ABOUT THIS TASK -
Using the listing below, set down exactly the lines starting at the line that contains "[Albustix Strips 50 2872] (37, 976)" and ending at the line that contains "[Multi Urine Test", both included, and no others.

** SUPPLIED DATA follows **

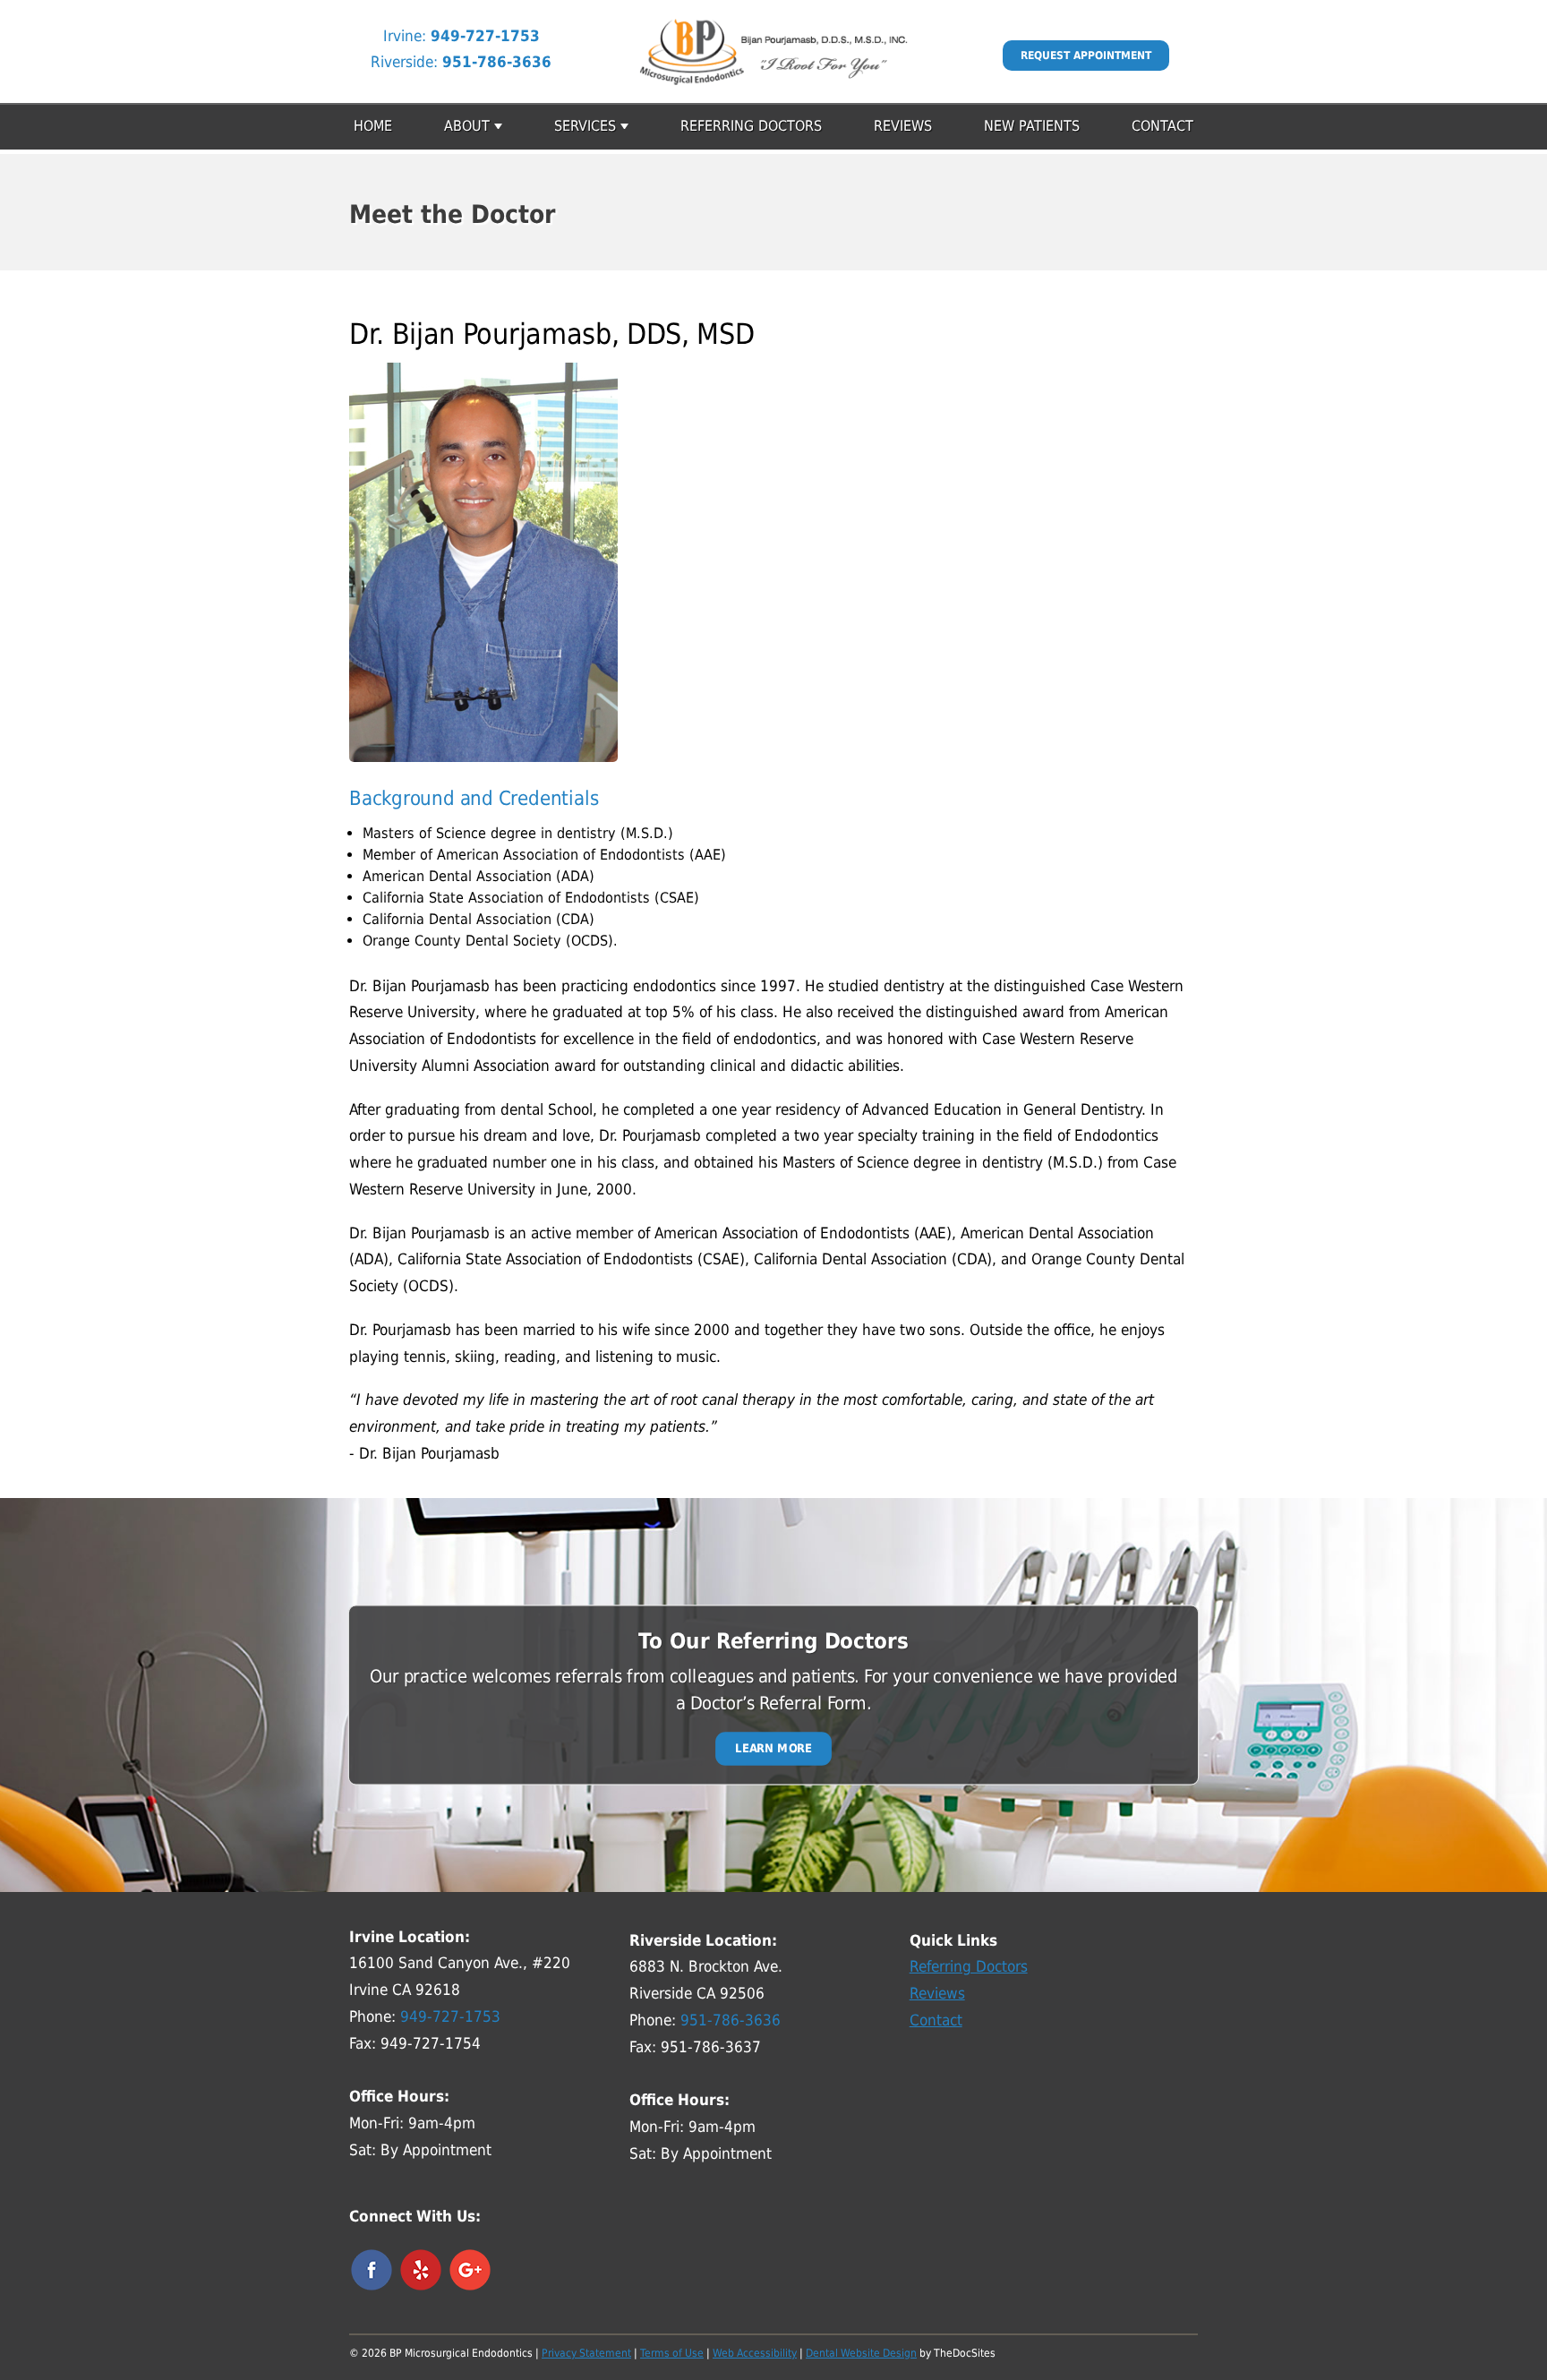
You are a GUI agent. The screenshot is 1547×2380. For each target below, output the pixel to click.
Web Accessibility (755, 2353)
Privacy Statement (586, 2353)
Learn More (773, 1748)
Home (373, 125)
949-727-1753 (485, 36)
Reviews (903, 125)
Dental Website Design (861, 2353)
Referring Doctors (751, 125)
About (467, 125)
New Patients (1032, 125)
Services (585, 125)
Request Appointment (1086, 55)
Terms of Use (672, 2353)
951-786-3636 (496, 62)
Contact (1162, 125)
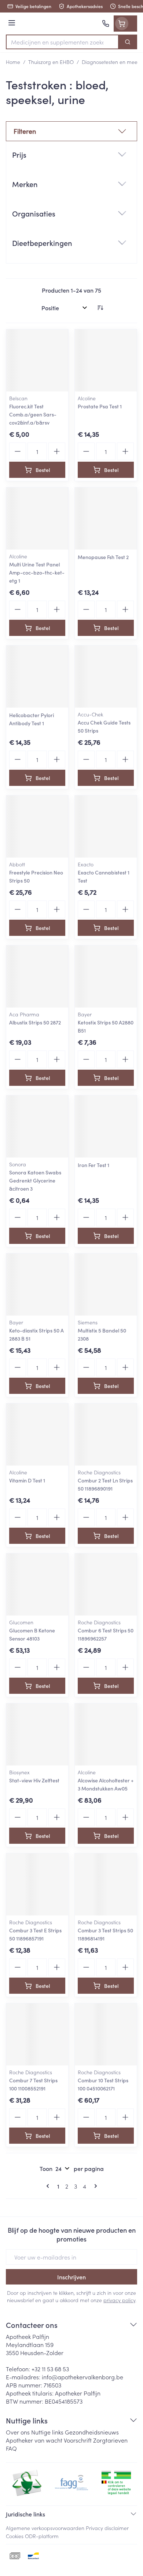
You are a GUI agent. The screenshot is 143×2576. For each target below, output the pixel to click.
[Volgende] (94, 2186)
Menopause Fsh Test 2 (103, 557)
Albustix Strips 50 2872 (35, 1022)
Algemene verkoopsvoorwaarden (45, 2528)
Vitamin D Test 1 (27, 1480)
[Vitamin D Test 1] (37, 1434)
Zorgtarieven (110, 2440)
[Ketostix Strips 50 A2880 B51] (106, 976)
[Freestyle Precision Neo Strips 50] (37, 826)
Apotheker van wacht (34, 2440)
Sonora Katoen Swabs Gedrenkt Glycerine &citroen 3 (35, 1180)
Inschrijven (71, 2277)
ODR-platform (42, 2536)
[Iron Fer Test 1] (106, 1126)
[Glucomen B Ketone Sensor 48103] (37, 1584)
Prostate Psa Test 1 (100, 406)
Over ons (18, 2432)
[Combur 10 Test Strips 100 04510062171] (106, 2034)
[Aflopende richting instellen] (100, 307)
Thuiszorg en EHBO (51, 61)
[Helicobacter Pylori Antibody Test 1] (37, 676)
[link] (49, 2186)
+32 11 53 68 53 (50, 2369)
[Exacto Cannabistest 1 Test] (106, 826)
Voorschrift (78, 2440)
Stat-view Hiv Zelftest (34, 1780)
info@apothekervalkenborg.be (82, 2377)
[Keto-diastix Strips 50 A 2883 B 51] (37, 1284)
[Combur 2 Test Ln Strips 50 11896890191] (106, 1434)
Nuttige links (47, 2432)
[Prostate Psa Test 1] (106, 360)
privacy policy (119, 2300)
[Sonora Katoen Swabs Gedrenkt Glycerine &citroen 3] (37, 1126)
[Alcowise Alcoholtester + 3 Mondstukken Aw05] (106, 1734)
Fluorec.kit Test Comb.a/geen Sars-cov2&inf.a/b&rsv (32, 414)
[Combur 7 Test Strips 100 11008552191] (37, 2034)
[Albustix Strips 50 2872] (37, 976)
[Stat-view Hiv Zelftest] (37, 1734)
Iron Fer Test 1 (93, 1165)
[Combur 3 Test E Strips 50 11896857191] (37, 1884)
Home (13, 61)
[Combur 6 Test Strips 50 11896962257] (106, 1584)
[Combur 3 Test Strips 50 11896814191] (106, 1884)
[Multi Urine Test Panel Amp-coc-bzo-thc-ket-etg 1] (37, 518)
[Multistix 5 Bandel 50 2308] (106, 1284)
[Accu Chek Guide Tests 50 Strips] (106, 676)
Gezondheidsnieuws (92, 2432)
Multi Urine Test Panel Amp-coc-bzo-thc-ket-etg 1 (37, 572)
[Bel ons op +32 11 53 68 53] (105, 23)
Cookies (14, 2536)
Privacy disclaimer (107, 2528)
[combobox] (62, 42)
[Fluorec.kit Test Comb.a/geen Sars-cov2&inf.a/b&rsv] (37, 360)
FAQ (11, 2448)
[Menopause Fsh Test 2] (106, 518)
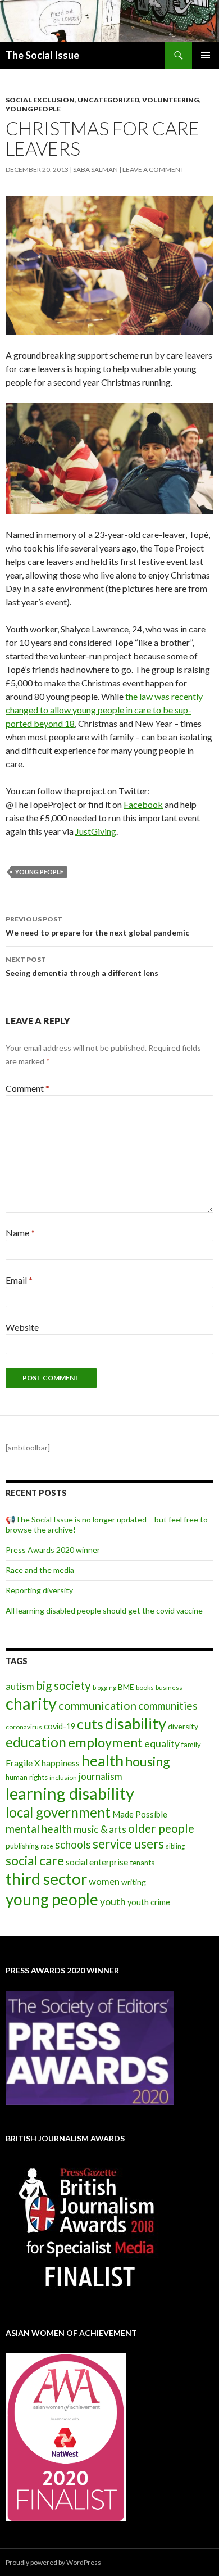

** End of SUPPLIED DATA **

EXPECTED OUTPUT -
[Albustix Strips 50 2872] (37, 976)
[Stat-view Hiv Zelftest] (37, 1734)
Iron Fer Test 1 (93, 1165)
[Combur 3 Test E Strips 50 11896857191] (37, 1884)
Home (13, 61)
[Combur 6 Test Strips 50 11896962257] (106, 1584)
[Combur 3 Test Strips 50 11896814191] (106, 1884)
[Multi Urine Test Panel Amp-coc-bzo-thc-ket-etg 1] (37, 518)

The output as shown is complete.